Esasen İslâm’ın inanç esaslarının işlendiği bu sûrede özetle şu mevzular yer almaktadır:

    Allah’ın birliğinin delilleri; ilim, irade, kudret gibi sıfatları beyân edilerek şirkin geçersizliği ve âhirette sebep olacağı vahim neticeleri haber verilir. İslâm inancını kabul etmeyen kâfirlerin, Kur’an’ın davetine bigâne kaldıkları takdirde, kendilerinden önceki kâfirlerin uğradıkları hazin akıbete uğrayacakları ikazı yapılır.

    Peygamberin tebliğ vazifesi ve bu vazifeyi ifâ ederken kullandığı imkânların sınırlı oluşu, zengin veya fakir her seviyeden muhatapla münâsebetleri ele alınmakta, özellikle çevreden gelen baskılar sebebiyle fakir müslümanlara olması gereken ilginin azaltılmaması istenmektedir.

    Tevhid mücâdelesinde Resûlullah (s.a.s.) ve etrafındaki müslümanları teselli etmek, münkirlerden gelecek eziyetlere karşı sabırlı olmaya teşvik etmek ve takip edilmesi gereken bir tebliğ metodunu öğretmek gayesiyle Hz. İbrâhim’in putperest kavmiyle olan münâsebetleri, onları şirkten vazgeçirmek için getirdiği deliller üzerinde durulur. Efendimiz’den önceki bütün peygamberlerin hep aynı hidâyet yolunun yolcuları oldukları ve insanları bu doğru yola davet ettikleri, dolayısıyla Peygamberimiz’e düşen vazifenin onların nurlu izinden yürümek olduğu beyân edilir.

    Bir kısım hayvanlar ve ziraat mahsulleriyle alakalı olarak putperest Arapların benimsedikleri yanlış uygulamalar dile getirilip reddedilir ve bu hususta uyulması gereken İslâmî kâideler açıklanır. Haram ve helâli belirleme yetkisinin sadece Allah’a ait olduğu ortaya konur.

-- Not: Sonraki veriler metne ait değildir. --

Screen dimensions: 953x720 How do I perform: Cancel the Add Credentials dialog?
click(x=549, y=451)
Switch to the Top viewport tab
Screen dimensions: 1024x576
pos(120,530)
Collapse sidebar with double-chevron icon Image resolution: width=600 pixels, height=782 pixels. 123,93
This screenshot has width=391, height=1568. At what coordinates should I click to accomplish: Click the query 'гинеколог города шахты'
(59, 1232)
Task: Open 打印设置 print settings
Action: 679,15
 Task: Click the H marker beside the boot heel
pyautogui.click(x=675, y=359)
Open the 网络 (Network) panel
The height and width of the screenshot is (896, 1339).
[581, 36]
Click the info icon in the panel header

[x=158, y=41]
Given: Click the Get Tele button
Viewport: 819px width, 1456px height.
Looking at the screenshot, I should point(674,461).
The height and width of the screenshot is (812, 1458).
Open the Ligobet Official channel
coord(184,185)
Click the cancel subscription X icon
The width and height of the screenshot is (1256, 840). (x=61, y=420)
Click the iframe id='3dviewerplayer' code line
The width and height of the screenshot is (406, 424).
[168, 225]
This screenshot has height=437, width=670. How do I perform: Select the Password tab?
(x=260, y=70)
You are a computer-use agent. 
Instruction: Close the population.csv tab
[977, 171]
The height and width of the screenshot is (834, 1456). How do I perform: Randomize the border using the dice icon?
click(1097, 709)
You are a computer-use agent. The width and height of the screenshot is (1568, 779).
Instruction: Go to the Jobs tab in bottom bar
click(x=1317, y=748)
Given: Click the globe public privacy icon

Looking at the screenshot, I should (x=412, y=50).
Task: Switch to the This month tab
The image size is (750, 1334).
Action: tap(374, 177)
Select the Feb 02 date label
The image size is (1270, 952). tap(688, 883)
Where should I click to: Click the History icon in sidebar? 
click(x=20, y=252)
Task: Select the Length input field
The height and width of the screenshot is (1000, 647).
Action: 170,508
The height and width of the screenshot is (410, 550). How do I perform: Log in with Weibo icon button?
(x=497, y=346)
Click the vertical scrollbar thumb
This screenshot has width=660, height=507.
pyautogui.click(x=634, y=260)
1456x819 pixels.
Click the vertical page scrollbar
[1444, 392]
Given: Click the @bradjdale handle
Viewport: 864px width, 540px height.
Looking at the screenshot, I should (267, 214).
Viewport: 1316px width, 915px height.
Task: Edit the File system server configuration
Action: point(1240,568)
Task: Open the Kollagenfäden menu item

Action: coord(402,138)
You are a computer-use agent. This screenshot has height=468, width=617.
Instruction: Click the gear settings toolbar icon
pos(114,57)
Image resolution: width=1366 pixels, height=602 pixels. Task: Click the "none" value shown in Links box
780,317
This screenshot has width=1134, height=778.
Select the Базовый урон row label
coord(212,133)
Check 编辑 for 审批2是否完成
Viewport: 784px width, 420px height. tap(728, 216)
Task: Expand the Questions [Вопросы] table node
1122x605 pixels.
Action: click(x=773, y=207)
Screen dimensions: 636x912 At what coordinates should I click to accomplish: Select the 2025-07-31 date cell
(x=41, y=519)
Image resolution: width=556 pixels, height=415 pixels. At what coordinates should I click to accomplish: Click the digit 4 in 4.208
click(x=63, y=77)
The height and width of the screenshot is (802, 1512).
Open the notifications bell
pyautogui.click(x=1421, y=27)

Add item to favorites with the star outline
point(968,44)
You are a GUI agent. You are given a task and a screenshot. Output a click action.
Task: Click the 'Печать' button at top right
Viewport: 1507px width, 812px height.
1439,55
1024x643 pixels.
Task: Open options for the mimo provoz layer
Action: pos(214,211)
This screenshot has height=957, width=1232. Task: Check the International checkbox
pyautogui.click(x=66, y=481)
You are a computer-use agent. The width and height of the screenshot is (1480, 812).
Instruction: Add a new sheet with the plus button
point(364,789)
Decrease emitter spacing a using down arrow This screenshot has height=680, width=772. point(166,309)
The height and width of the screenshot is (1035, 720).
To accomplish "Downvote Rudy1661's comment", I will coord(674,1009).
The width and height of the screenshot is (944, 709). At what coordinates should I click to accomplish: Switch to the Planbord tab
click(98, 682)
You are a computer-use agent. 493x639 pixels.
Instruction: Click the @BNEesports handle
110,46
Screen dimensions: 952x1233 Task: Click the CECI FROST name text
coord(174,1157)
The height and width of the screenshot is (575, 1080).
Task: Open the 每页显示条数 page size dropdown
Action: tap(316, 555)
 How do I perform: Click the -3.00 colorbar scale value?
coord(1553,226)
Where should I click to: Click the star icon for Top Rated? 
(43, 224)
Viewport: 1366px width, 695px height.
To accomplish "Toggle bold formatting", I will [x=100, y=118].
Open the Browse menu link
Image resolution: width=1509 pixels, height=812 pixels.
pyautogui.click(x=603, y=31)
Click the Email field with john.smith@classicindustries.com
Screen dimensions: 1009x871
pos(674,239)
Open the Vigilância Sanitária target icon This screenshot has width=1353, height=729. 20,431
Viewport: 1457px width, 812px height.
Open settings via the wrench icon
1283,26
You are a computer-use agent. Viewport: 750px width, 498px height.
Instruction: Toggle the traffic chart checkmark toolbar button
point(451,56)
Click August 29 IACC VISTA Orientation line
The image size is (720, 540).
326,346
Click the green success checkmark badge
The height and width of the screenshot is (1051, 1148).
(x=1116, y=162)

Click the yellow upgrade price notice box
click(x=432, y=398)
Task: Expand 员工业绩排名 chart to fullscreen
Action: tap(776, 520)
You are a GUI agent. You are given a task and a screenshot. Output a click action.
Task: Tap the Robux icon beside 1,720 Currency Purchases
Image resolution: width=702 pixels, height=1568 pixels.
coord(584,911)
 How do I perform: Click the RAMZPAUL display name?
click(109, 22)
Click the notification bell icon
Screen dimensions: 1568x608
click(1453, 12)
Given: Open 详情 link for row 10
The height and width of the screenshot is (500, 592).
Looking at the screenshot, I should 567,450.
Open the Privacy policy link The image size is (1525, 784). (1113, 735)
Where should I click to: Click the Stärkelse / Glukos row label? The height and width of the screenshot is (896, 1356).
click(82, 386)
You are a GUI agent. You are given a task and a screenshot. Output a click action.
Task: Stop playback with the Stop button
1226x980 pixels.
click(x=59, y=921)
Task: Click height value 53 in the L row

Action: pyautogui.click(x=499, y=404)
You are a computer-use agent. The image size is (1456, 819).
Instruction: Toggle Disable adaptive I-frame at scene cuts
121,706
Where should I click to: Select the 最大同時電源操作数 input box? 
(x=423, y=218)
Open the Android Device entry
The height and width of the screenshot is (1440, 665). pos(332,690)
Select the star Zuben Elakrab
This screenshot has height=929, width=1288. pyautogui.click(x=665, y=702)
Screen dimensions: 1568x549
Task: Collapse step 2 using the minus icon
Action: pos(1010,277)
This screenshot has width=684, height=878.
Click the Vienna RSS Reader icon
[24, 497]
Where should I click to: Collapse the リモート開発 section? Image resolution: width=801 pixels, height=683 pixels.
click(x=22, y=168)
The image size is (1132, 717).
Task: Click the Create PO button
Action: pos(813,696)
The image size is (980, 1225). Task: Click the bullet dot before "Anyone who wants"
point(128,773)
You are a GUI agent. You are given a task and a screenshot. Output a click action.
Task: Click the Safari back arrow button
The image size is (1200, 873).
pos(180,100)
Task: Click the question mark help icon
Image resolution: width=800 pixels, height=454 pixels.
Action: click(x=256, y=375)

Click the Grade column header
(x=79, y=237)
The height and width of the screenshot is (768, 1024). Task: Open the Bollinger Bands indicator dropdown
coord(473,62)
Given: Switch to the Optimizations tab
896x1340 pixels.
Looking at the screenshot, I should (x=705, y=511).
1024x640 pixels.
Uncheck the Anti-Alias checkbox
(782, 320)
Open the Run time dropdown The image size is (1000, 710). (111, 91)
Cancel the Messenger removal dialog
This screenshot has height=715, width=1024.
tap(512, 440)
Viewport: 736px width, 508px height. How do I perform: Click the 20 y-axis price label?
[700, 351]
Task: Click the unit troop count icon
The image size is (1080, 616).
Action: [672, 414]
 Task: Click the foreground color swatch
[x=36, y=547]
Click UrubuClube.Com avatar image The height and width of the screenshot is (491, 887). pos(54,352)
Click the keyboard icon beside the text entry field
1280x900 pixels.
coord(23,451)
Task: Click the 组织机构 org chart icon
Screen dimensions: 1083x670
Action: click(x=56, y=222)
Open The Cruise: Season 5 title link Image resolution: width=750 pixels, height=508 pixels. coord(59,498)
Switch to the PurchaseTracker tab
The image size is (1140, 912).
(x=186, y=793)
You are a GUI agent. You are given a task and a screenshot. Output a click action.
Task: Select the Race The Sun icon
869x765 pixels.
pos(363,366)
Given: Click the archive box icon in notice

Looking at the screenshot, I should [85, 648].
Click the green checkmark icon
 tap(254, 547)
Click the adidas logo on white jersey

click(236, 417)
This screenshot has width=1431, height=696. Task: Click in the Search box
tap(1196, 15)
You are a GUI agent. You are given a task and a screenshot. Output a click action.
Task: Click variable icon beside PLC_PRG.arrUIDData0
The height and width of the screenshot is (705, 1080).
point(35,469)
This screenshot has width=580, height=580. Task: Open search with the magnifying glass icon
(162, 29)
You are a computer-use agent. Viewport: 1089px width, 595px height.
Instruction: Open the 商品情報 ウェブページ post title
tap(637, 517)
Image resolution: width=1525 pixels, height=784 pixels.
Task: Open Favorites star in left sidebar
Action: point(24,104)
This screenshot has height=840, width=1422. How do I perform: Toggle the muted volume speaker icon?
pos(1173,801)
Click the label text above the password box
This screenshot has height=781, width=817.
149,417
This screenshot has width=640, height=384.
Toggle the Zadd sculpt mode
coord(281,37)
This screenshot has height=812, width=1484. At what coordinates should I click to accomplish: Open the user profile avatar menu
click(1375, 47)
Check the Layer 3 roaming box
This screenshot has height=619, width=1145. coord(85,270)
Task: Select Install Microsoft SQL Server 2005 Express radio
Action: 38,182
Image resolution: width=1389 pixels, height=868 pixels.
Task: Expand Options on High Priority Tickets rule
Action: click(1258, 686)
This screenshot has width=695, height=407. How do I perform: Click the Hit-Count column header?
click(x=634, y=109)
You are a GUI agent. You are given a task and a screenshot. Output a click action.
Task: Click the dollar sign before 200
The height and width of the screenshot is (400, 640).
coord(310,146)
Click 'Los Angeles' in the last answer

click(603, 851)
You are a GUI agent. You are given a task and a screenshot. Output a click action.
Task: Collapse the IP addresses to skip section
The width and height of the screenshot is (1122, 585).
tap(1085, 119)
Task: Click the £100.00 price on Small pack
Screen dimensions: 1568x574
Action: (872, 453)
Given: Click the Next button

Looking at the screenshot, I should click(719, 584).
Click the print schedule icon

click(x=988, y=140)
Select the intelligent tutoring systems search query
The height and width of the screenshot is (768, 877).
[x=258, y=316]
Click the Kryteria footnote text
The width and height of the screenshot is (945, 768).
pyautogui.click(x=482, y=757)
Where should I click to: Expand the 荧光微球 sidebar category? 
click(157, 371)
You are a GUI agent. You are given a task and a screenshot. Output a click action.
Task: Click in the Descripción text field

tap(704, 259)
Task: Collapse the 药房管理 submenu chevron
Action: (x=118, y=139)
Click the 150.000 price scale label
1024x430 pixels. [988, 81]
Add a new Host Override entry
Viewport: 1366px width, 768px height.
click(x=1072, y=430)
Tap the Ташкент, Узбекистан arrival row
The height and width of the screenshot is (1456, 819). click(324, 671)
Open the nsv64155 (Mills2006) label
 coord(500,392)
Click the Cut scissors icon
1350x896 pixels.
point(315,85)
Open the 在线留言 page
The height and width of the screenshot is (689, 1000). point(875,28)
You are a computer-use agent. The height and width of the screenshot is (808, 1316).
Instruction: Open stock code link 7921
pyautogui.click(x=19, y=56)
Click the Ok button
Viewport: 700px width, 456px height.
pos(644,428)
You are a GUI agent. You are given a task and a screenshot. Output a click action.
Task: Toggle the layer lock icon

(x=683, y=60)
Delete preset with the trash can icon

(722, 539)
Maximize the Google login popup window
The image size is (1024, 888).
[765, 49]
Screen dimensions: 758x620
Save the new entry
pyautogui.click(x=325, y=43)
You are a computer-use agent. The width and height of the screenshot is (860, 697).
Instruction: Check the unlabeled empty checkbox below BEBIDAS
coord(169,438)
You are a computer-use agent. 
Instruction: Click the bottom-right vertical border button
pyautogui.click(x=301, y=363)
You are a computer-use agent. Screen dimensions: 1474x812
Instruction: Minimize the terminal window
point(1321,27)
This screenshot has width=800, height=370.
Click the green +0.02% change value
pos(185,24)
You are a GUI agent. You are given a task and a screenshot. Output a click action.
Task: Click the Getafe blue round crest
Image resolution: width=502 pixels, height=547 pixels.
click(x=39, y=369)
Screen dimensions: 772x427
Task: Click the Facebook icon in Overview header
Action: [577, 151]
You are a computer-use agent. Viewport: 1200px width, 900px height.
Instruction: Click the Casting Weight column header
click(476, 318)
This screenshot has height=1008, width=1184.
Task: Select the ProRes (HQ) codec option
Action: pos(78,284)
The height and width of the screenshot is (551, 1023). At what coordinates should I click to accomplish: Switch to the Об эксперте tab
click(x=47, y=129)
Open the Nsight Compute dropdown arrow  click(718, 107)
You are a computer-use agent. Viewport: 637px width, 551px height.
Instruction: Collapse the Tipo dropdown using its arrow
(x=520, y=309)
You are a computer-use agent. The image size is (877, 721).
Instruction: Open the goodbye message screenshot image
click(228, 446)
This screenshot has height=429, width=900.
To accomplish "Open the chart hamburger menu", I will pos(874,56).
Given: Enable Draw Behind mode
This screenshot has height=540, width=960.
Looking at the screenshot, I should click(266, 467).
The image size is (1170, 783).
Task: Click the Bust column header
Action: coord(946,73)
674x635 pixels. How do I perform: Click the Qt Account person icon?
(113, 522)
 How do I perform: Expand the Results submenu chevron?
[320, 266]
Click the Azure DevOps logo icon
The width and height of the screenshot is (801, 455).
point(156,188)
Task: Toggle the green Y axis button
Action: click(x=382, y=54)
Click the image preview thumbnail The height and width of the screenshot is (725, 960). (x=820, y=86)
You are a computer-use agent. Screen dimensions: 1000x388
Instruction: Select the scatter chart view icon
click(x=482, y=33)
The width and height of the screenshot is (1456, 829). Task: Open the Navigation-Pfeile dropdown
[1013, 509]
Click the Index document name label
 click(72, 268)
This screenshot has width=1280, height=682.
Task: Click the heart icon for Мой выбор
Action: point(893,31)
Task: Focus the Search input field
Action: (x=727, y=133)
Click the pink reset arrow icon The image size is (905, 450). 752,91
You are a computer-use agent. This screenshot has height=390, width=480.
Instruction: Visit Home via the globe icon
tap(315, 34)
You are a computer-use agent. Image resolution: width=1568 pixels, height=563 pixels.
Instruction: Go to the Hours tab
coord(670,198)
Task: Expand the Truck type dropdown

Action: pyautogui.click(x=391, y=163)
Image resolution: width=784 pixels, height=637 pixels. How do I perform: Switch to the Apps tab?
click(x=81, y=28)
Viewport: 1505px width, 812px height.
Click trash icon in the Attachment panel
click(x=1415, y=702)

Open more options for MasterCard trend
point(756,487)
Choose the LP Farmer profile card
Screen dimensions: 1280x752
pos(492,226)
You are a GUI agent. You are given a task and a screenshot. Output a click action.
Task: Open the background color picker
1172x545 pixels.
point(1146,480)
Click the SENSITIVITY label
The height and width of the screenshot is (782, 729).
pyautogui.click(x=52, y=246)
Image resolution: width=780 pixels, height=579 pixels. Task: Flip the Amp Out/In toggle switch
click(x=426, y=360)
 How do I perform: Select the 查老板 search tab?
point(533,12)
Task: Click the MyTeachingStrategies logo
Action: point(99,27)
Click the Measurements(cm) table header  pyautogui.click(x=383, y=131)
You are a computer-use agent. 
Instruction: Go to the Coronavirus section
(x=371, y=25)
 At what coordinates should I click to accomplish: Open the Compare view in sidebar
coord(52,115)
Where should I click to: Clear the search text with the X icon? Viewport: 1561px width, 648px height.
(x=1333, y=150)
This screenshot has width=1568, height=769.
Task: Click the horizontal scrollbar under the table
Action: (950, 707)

    Son olarak ana-babaya iyilik, çocukları öldürmemek, günahları terk etmek, yetim malı yememek, adâletli olmak ve benzeri gibi İslâm’ın temel ahlâkî esasları tekrar edilerek tabi olunacak dosdoğru yolun bu olduğu, bütün ilâhî kitapların hep bu esasları getirdiği, dolayısıyla ölüp âhiret gerçeği ile karşılaşmadan önce bu esaslara uygun bir şekilde iman ederek sadece Allah için bir kulluk yapmanın gereği üzerinde durulur. Yaratılmış olmanın ve imtihan edilmenin gayesi de zaten budur.

En'âm Sûresi Nuzül Sebebi

         Mushaftaki sıralamada 6., iniş sırasına göre 55. sûredir. Hicr sûresinden sonra, Sâffât sûresinden önce Mekke’de nâzil olmuştur. Tamamına yakınının Mekke’de indiği hususunda ittifak vardır. Abdullah b. Ömer’e ulaşan bir rivayete göre Hz. Peygamber şöyle buyurmuştur: “En‘âm sûresi bana toplu olarak indi. 70.000 melek tesbih ve hamd sözleriyle bu sûrenin inişine eşlik etti” (Taberânî, el-Mu‘cemü’s-sağ^r, I, 145). Abdullah b. Abbas’tan aktarılan bir rivayette de Mekke’de “bir defada” indiği teyit edilmiştir (Taberânî, el-Mu‘cemü’l-kebîr, XX, 215). Ancak birkaç âyetinin Medine’de indiğine dair görüşler de vardır (bk. İbn Atıyye, II, 265; Elmalılı, III, 1861).

En'âm Sûresi Fazileti

En‘âm sûresinin faziletine dâir Allah Resûlü (s.a.s.)’in şöyle buyurduğu rivayet edilir:

“En‘âm sûresi bana toplu olarak indirildi. Yetmiş bin melek tesbih ve hamdederek bu sûrenin indirilişine eşlik etti.” (Taberânî, el-Mu‘cemü’s-sağîr, I, 145)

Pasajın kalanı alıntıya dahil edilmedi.